Ren further noted, "The US move to stir up troubles in the South China Sea will only make China be all the more determined to ride the waves, safeguard its sovereignty and security more resolutely, and safeguard peace and stability in the South China Sea more firmly."
London has poisoned China-UK relations: Beijing
Elsewhere in his comments on Thursday, the Chinese ambassador to Britain blamed London for worsening bilateral relations after British Prime Minister Boris Johnson imposed a 5G ban on the Chinese tech giant Huawei.
Washington accuses Huawei of helping Beijing spy on communications from the countries that use its products and services - a charge both the company and the Chinese government reject.

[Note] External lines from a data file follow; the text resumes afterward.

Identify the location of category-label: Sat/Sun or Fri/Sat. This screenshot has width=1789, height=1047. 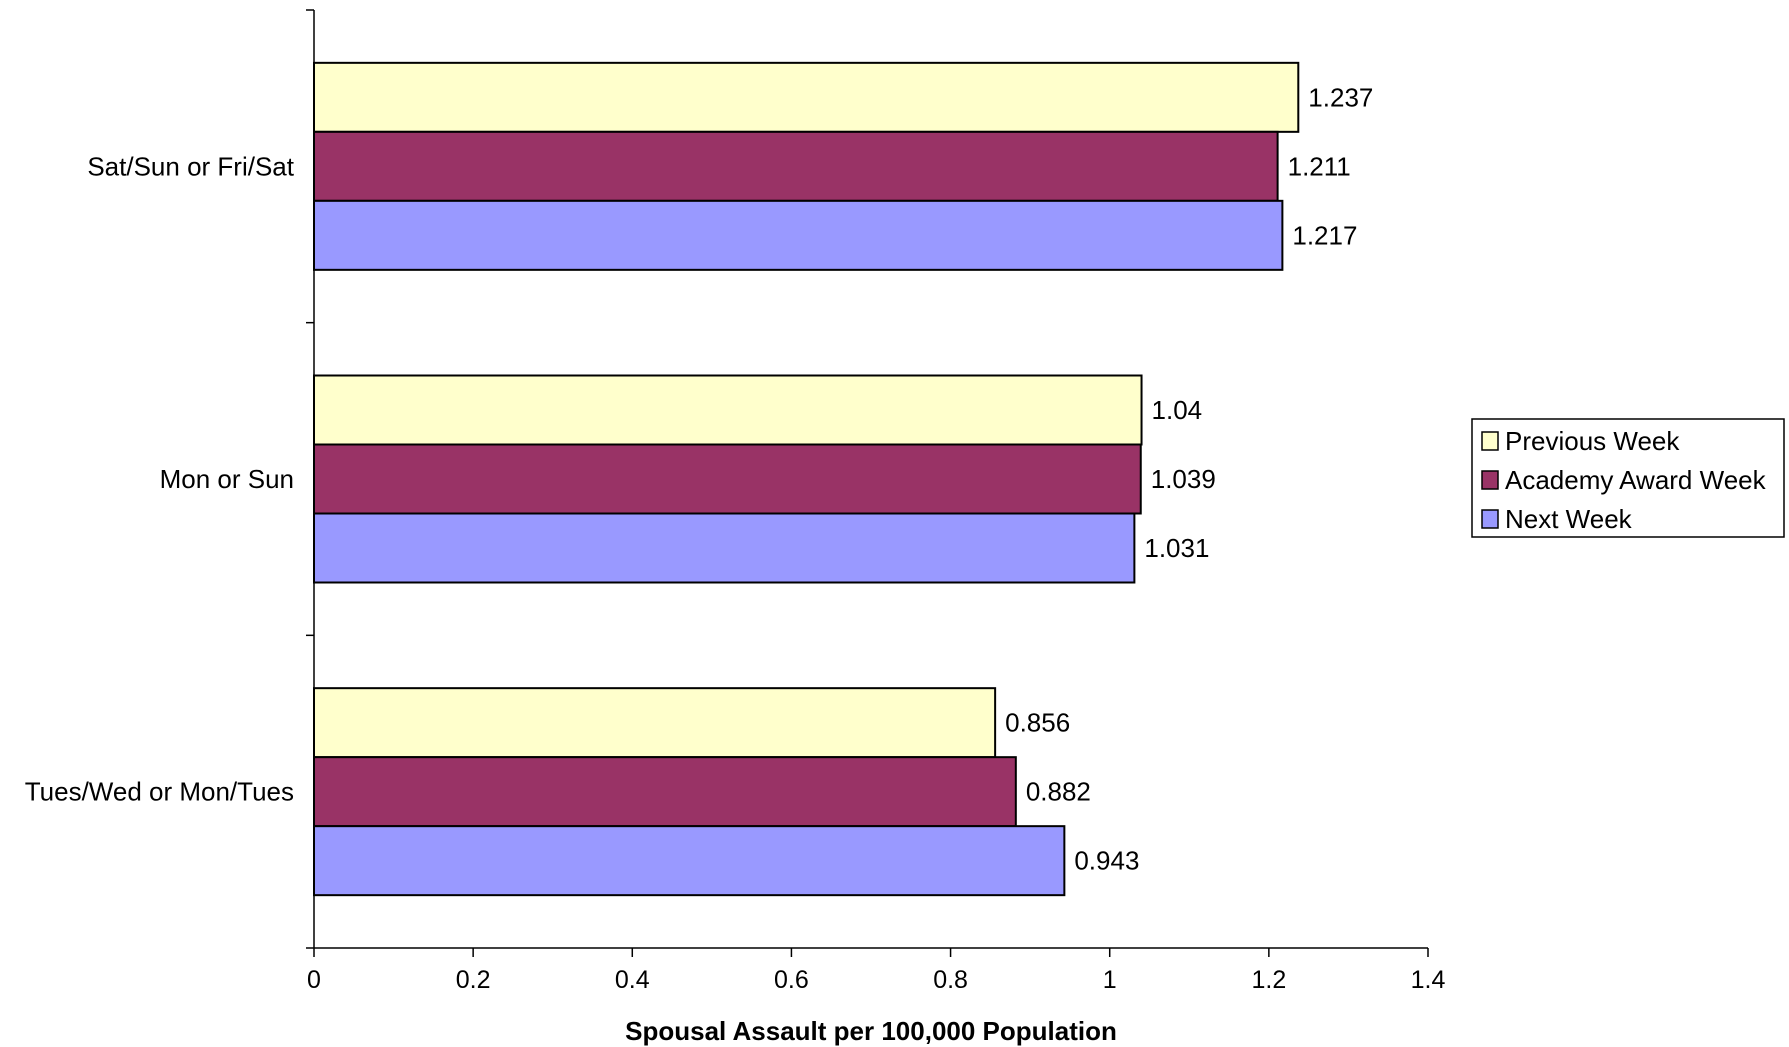
(190, 166).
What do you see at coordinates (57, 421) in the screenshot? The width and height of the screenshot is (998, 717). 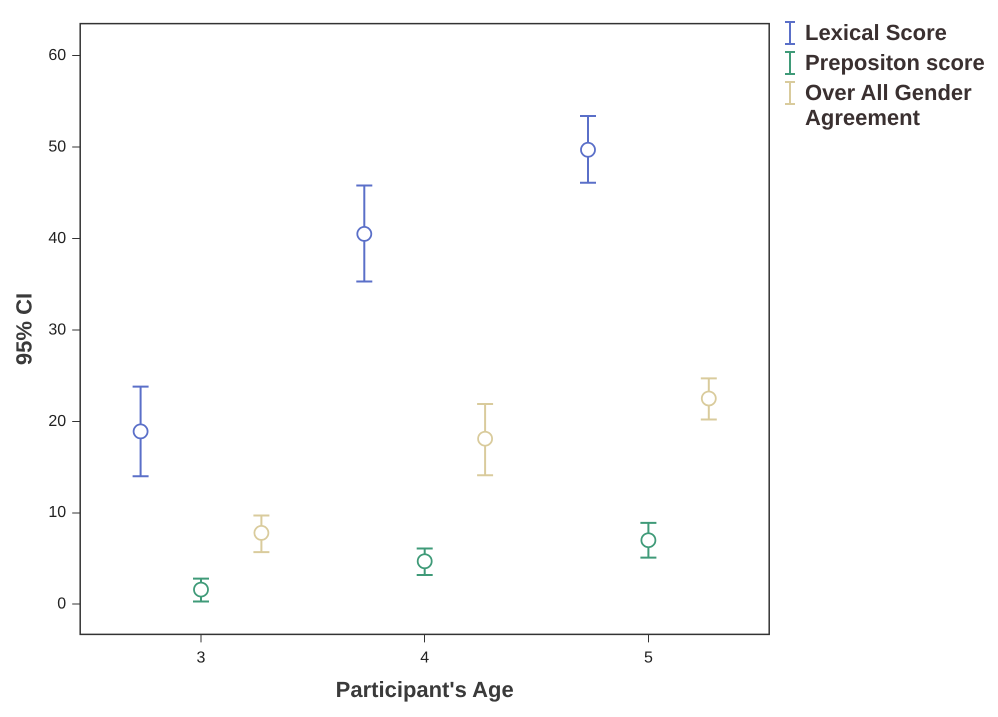 I see `y-tick-label: 20` at bounding box center [57, 421].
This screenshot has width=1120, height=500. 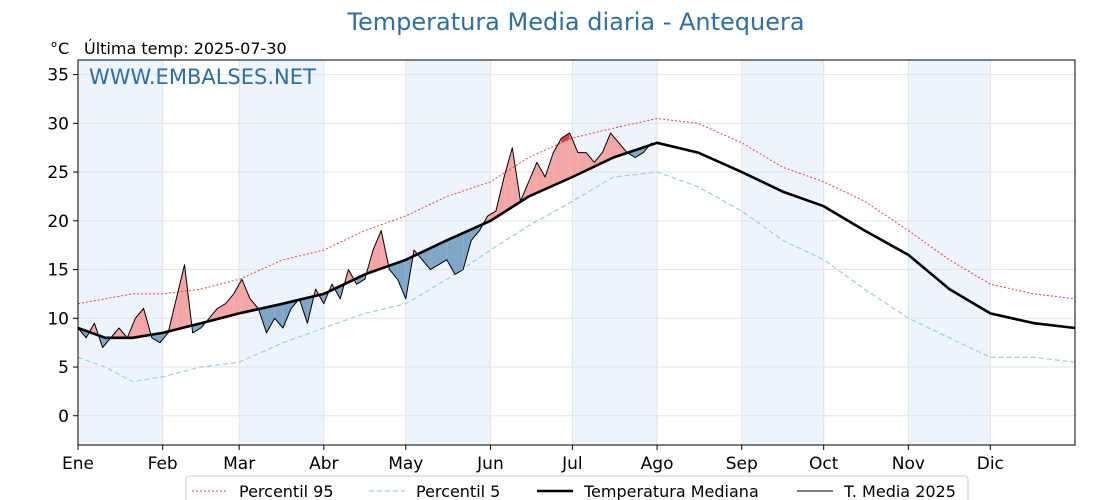 What do you see at coordinates (908, 464) in the screenshot?
I see `x-tick-label-nov: Nov` at bounding box center [908, 464].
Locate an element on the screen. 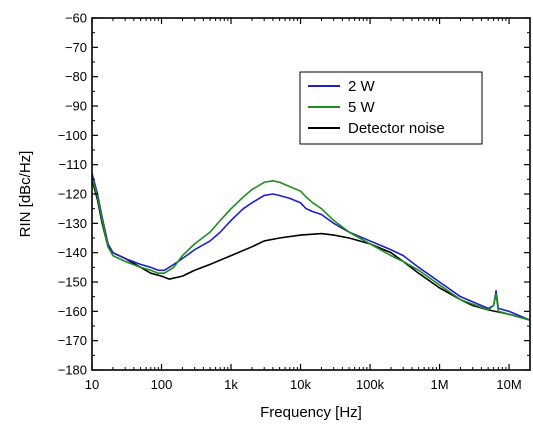 This screenshot has width=533, height=427. y-tick-label: −110 is located at coordinates (73, 164).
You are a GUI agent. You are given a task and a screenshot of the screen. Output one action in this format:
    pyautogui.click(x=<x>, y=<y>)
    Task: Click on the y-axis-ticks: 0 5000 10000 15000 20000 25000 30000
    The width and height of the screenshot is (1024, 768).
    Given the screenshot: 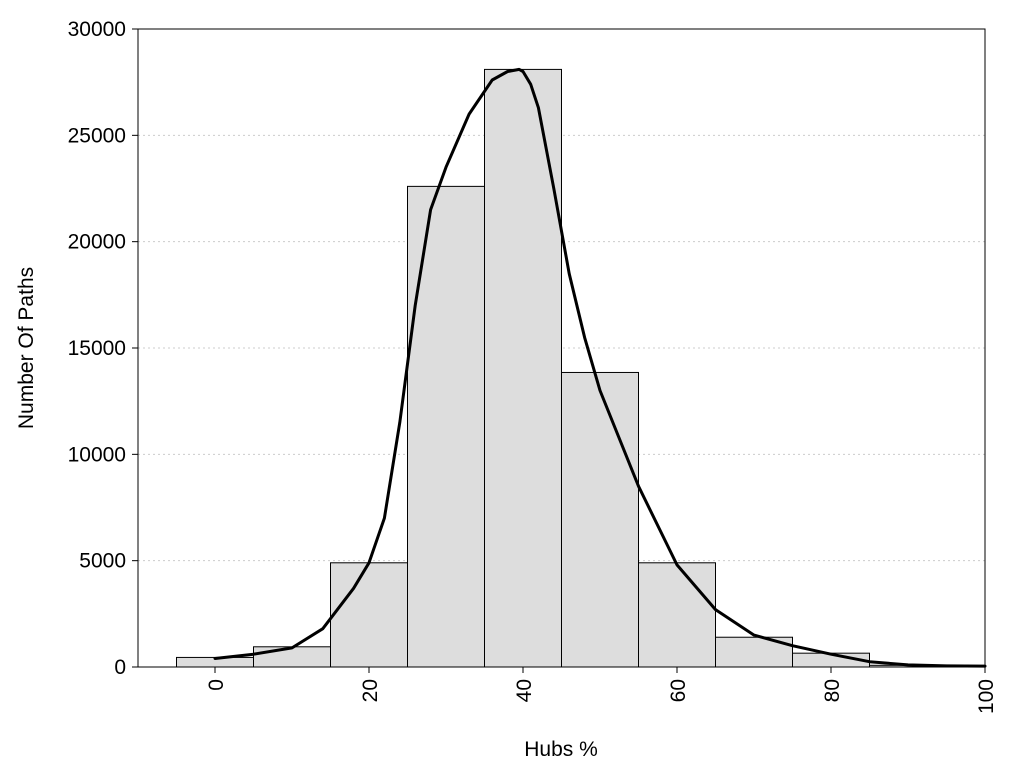 What is the action you would take?
    pyautogui.click(x=103, y=348)
    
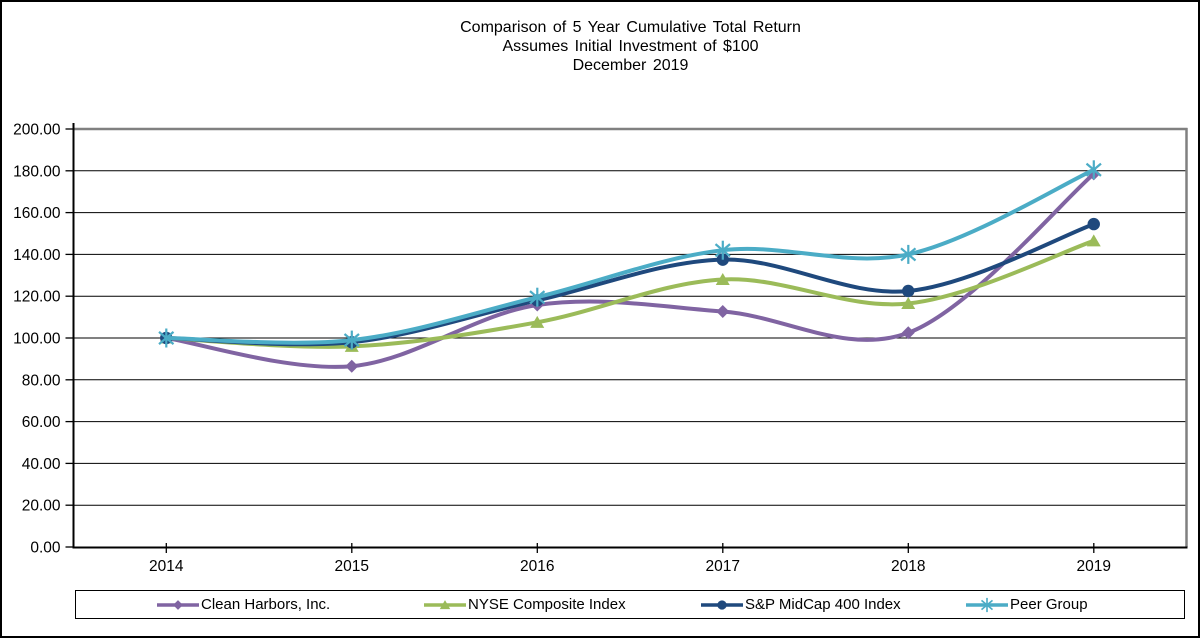 This screenshot has height=638, width=1200. Describe the element at coordinates (37, 298) in the screenshot. I see `svg-text: 120.00` at that location.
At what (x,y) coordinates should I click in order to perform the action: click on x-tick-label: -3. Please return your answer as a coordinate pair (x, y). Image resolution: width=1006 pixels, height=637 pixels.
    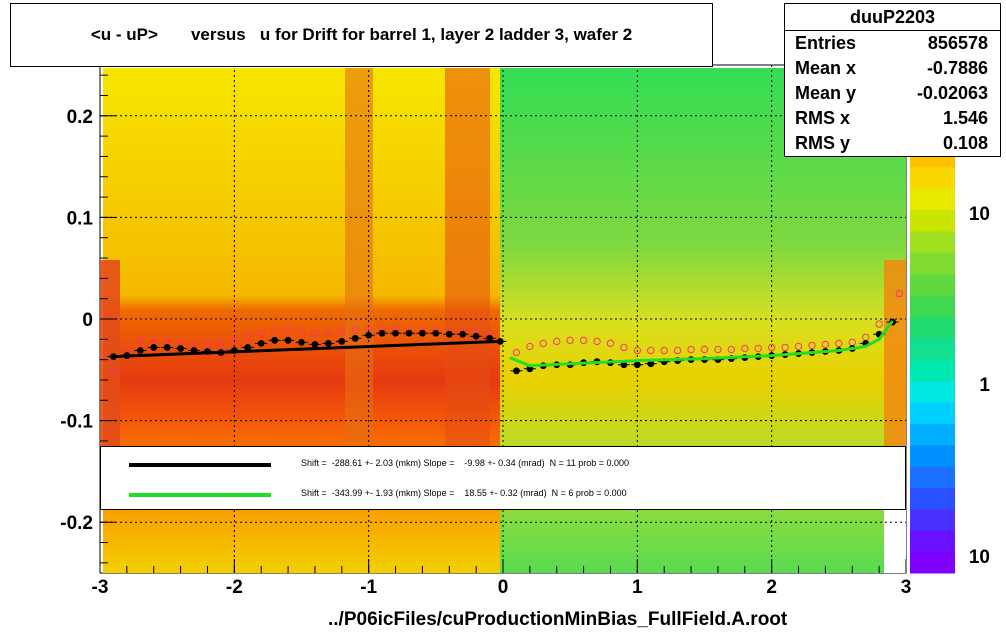
    Looking at the image, I should click on (100, 588).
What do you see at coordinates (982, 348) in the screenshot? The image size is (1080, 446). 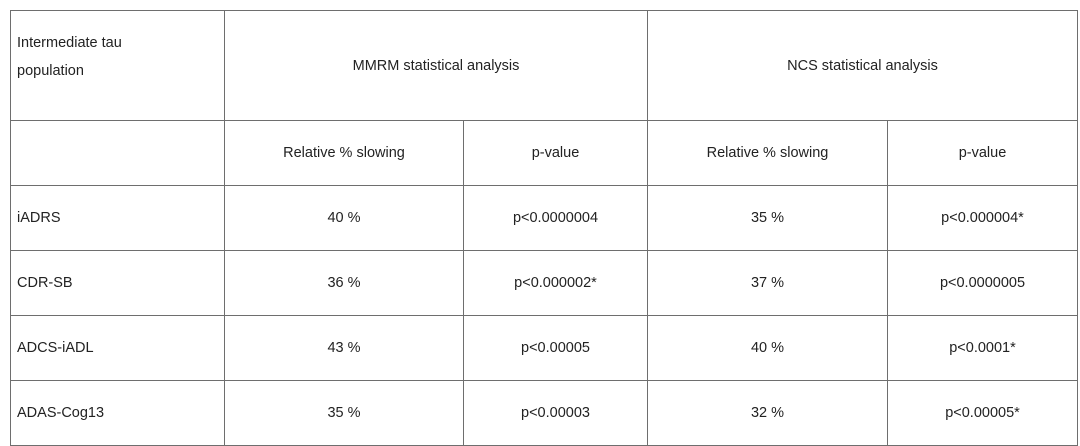 I see `ncs-pvalue-cell: p<0.0001*` at bounding box center [982, 348].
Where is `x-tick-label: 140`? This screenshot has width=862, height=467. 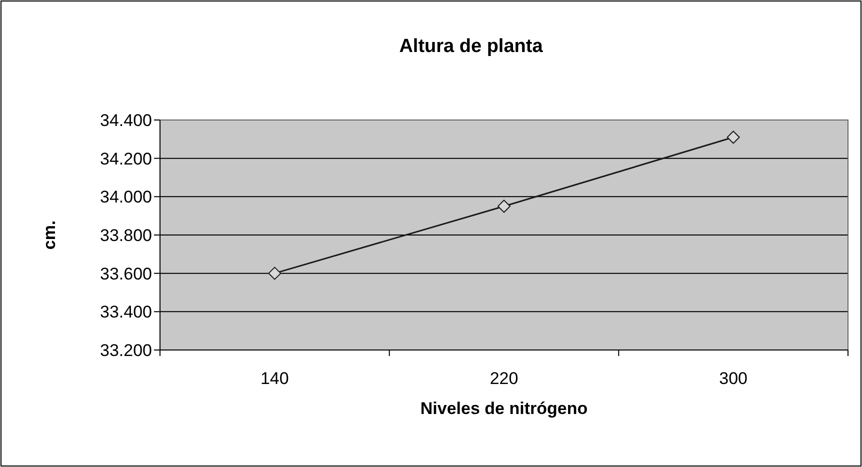
x-tick-label: 140 is located at coordinates (274, 378).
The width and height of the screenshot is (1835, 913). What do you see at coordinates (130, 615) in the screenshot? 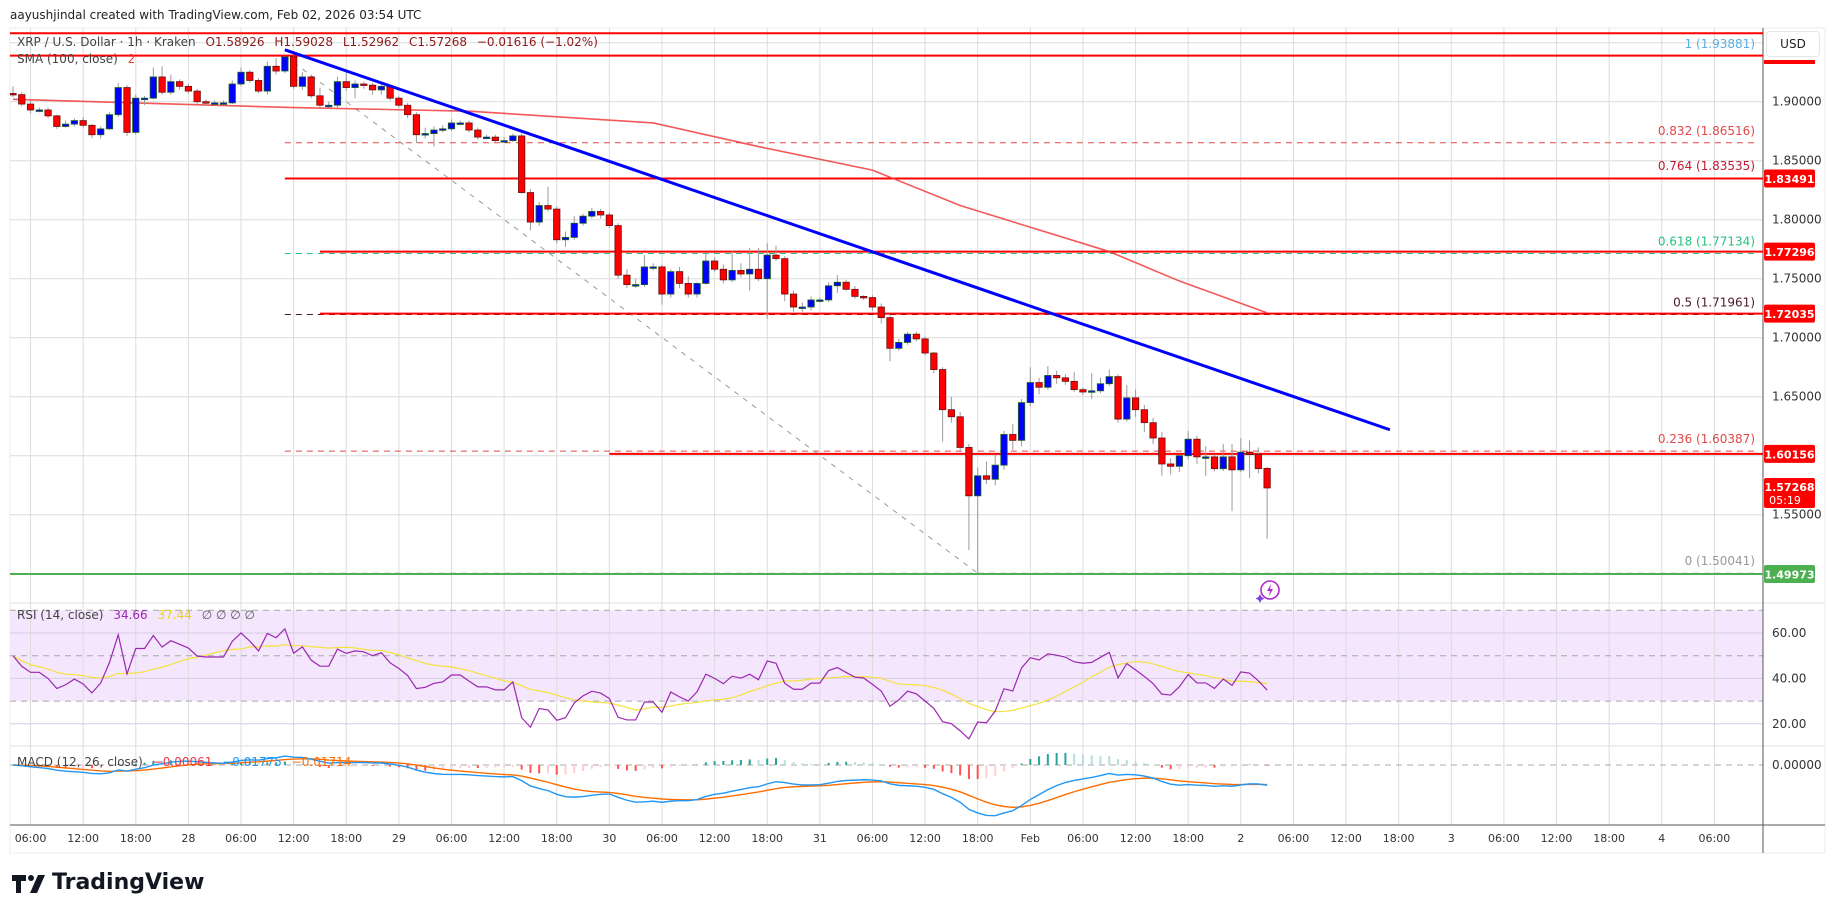
I see `rsi-value: 34.66` at bounding box center [130, 615].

Earlier this month, however, the British premier announced the UK government's decision to ban Huawei's 5G network in Britain. Shortly afterwards, Trump claimed he was responsible for the decision.
The Chinese envoy also said the provocative actions of the British government, including questions over alleged rights abuses in China's Xinjiang region and interfering in Hong Kong's affairs, had "poisoned" Beijing-London ties.
Lieu also warned the UK of "decoupling from the future" if it tried to distance itself from China.
Without mentioning by name, the Chinese envoy denounced some British politicians for "clinging" to the idea of a Cold War with China.
Lieu also blamed those politicians for characterizing Beijing as a hostile threat, suggesting that London was being coerced by Washington.
Earlier, the Chinese government warned the UK of "consequences" after it suspended its extradition treaty with Hong Kong in protest at the new security legislation in the city.
China has repeatedly told Western powers to stop meddling in Hong Kong's affairs.
Last month, Hong Kong's legislature debated and passed a Beijing-proposed bill, criminalizing sedition, secession and subversion against the mainland.
Critics from some Western governments, particularly the US and the UK, claim that the law threatens the semi-autonomous region's autonomy and civil liberties.
Beijing, however, insists that the new law does not pose a threat to Hong Kong's autonomy and the interests of foreign investors, noting that it is merely meant to prevent terrorism and foreign interference following violent riots last year.